How Pound Sterling Will Benefit From 2p Income Tax Hike


File image of Chancellor Reeves. Picture by Kirsty O'Connor / Treasury.


A tax rise won't be welcomed by workers, but for the pound, it's a relief.

Newspapers report Chancellor Rachel Reeves is considering a 2p rise in income tax to stem the UK's growing budget deficit.

The whopping tax increase will allow the UK's titanic state sector to lurch onwards; its bulky, inefficient, outdated and extremely costly frame will sail into another year without catastrophe.

A day of reckoning is coming, but for a nervous pound, that day has receded into the distance. 

News of a 2p income tax rise follows Prime Minister Sir Keir Starmer's refusal on Wednesday to repeat a commitment to Labour's election manifesto that it would not increase income tax, National Insurance or VAT.

Politically, this will be a bad move for the government, but the reality it had no choice as it refuses to cut welfare spending, meaning it needs to keep lenders in the bond markets on side.

For a government that won't consider trimming the welfare budget, a big tax increase was always going to be the only credible option to pursue if it wanted to keep markets on side.

Financial analysts say the move can shore up confidence in UK financial assets such as pound sterling.

"The pressure valve release of the event risk could see a strong GBP rally," says Bank of America analyst Kamal Sharma.


The Labour Party boxed itself into a corner with a manifesto pledge not to raise the government's biggest earners.


Fears the whole fiscal framework would unravel in Liz Truss-style fashion were a significant headwind to sterling, with GBP/EUR this week falling to a new two-year low.

Having made a manifesto promise not to raise income tax, VAT or corporation tax, an income tax rise makes for a bitter political choice for Starmer and Reeves.

But for financial markets, it is a relief, as it signals the government will be able to source the funds to continue paying its lenders.

This will take pressure off bonds and means a repeat of the Liz Truss financial meltdown won't be repeated.


Above: The government relies heavily on foreign lenders.
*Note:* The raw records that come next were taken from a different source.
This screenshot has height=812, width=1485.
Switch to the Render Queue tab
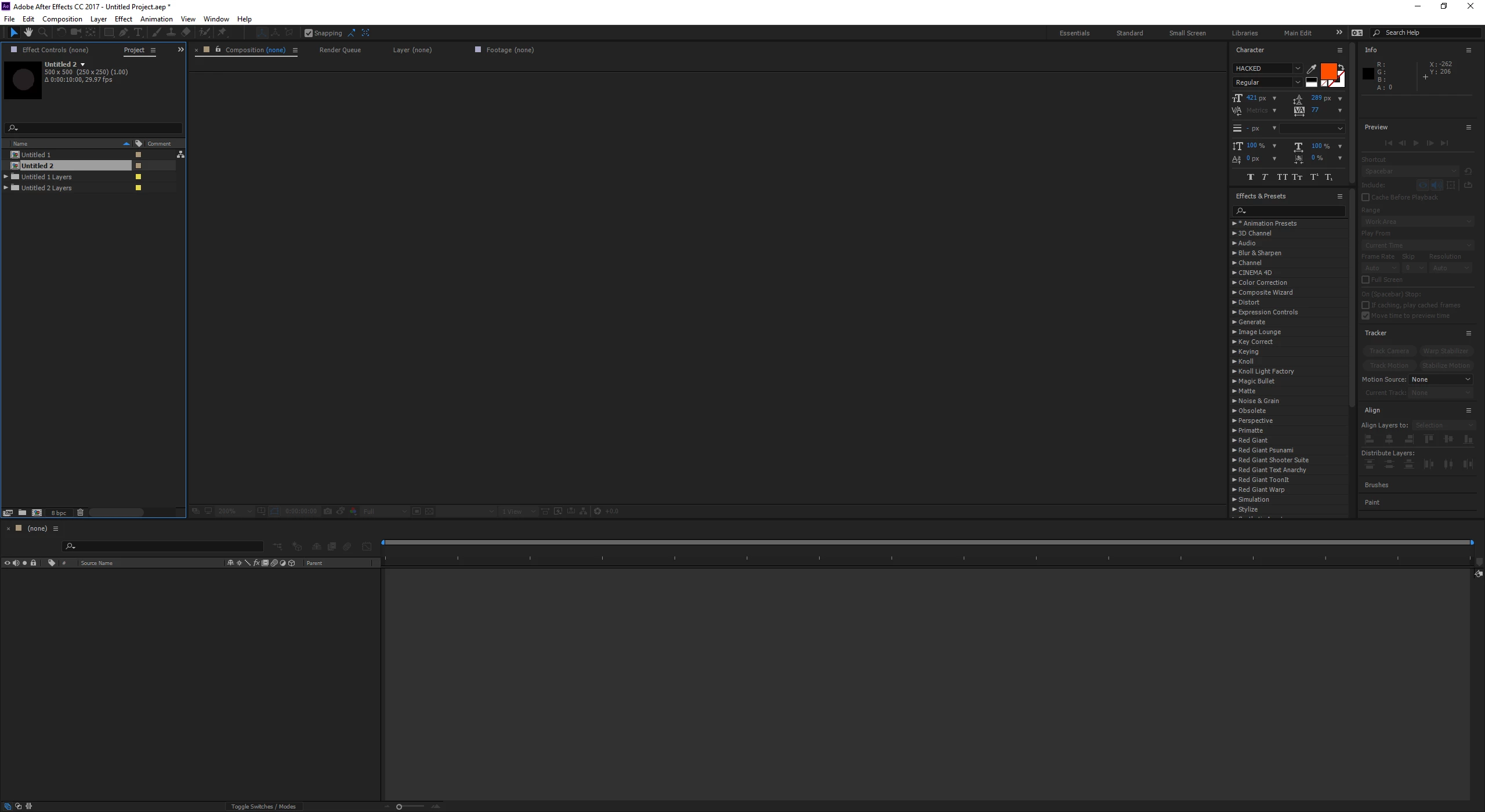(x=340, y=50)
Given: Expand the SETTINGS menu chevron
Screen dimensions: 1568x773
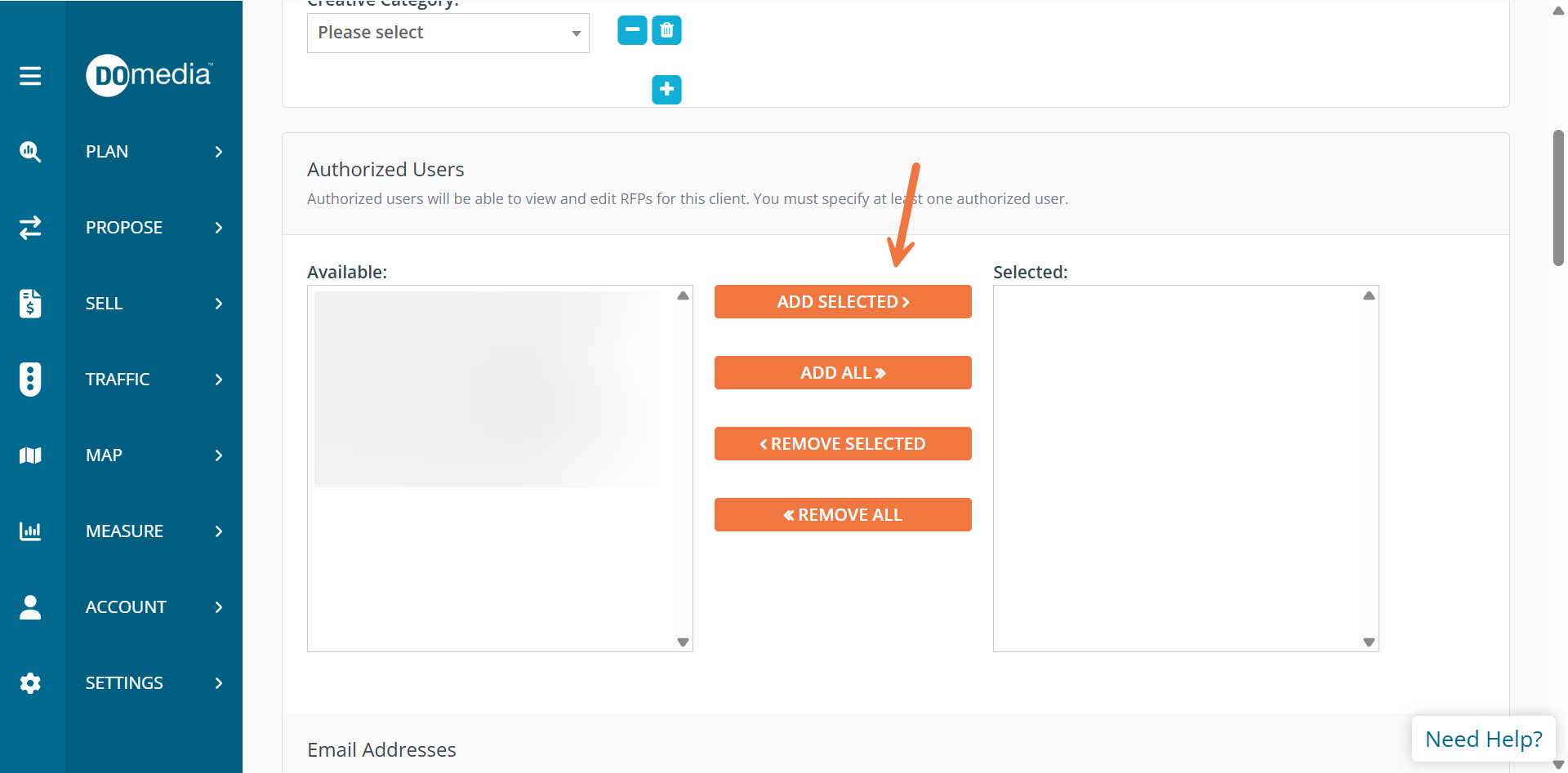Looking at the screenshot, I should pos(218,683).
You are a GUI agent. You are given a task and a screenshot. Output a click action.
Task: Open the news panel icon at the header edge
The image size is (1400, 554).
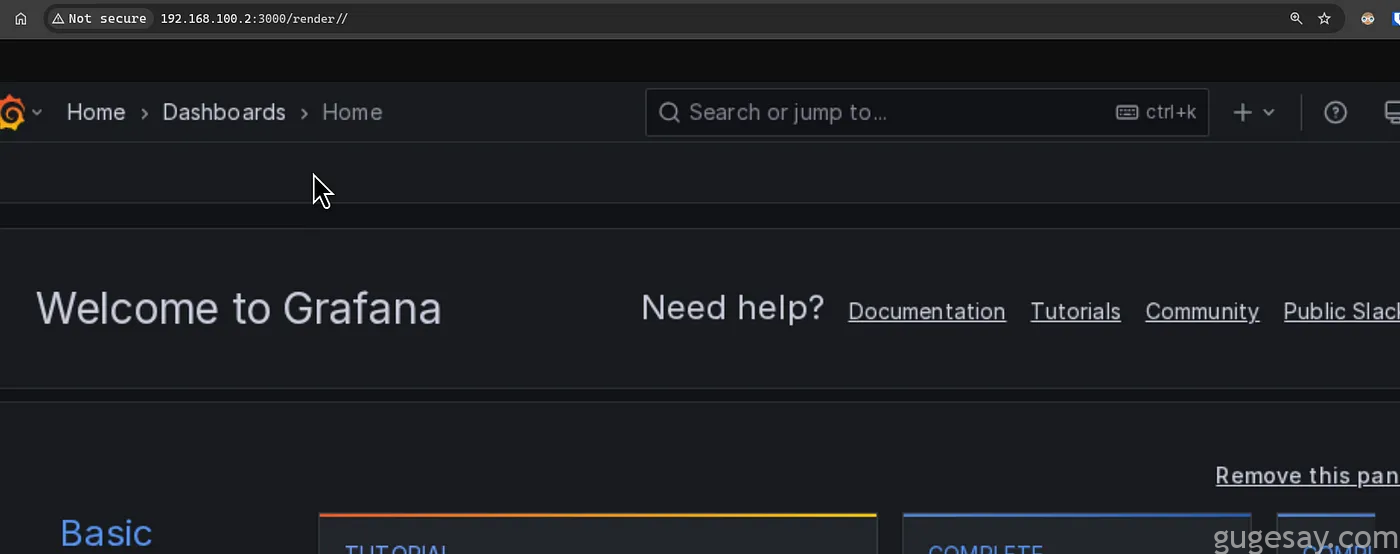tap(1391, 112)
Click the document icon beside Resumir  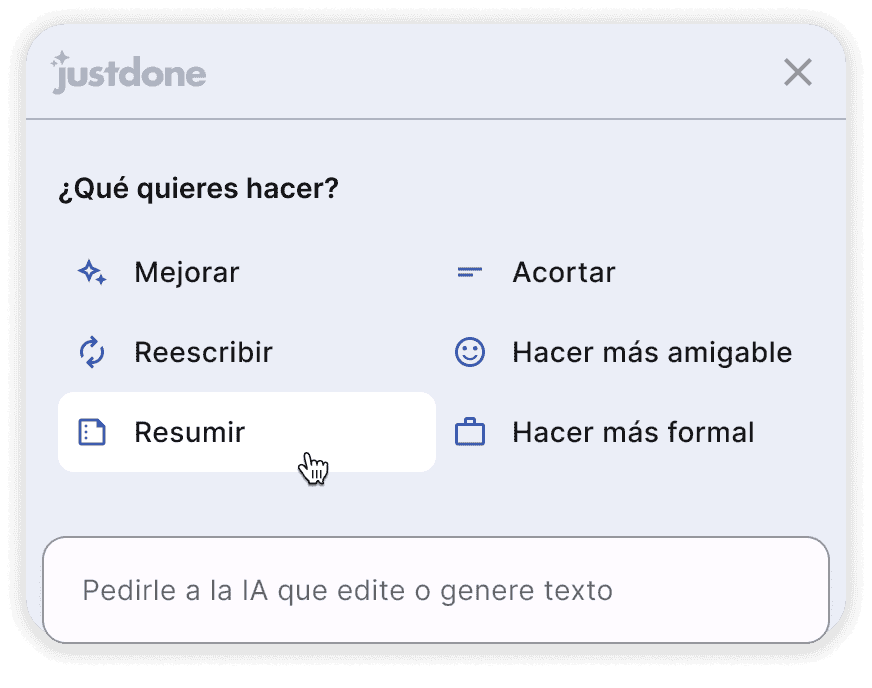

This leaves the pound at risk if foreigners lose confidence in the UK's finances.


However, it's not just fears of another Truss-style reaction weighing on the pound: the market has raised expectations for further Bank of England interest rate cuts during the course of the past week.

This repricing is a traditional headwind for the currency, and we are not surprised to see the pound adjust lower in anticipation of further rate cuts.

Why would a tax increase allow the Bank of England to cut interest rates?

The Bank of England is concerned that the economy is shedding jobs and believes it can help by lowering rates. However, still-high inflation prevents it from doing so.

Further rate cuts at the Bank become more likely because if the government raises taxes to the tune of £30BN it will constrict the economy and weigh on inflation. The government can offer more assistance on inflation if it shows restraint in raising public sector wages.

If the Bank thinks the budget will help bring inflation down, it will act to support businesses and households by lowering interest rates.

It could even cut interest rates as soon as November if is privately briefed by government that the budget will be contractionary.

Pound Rebound into December?

For the pound, there are still near-term downside risks as this repricing could run further, but even this trade is starting to look a bit dated.

"Currently the market is pricing in around a 25% probability of a BoE rate cut as early as next week, 6 November. We would view such expectations as excessive. A moderation in November BoE pricing should help limit immediate GBP downside," says Jeremy Stretch, a strategist at CIBC Capital Markets.

Beyond interest rate nuances, the bigger picture is starting to look a lot better as budget uncertainty fades: a rebound into year-end is a strong possibility.

"Historically, sterling tends to weaken heading into the Budget but sees relief thereafter," says Kiran Kowshik, Global FX Strategist at Lombard Odier. "Combined with renewed weakness in the USD, GBPUSD could see a more significant move higher heading into December if the UK budget does not surprise market expectations.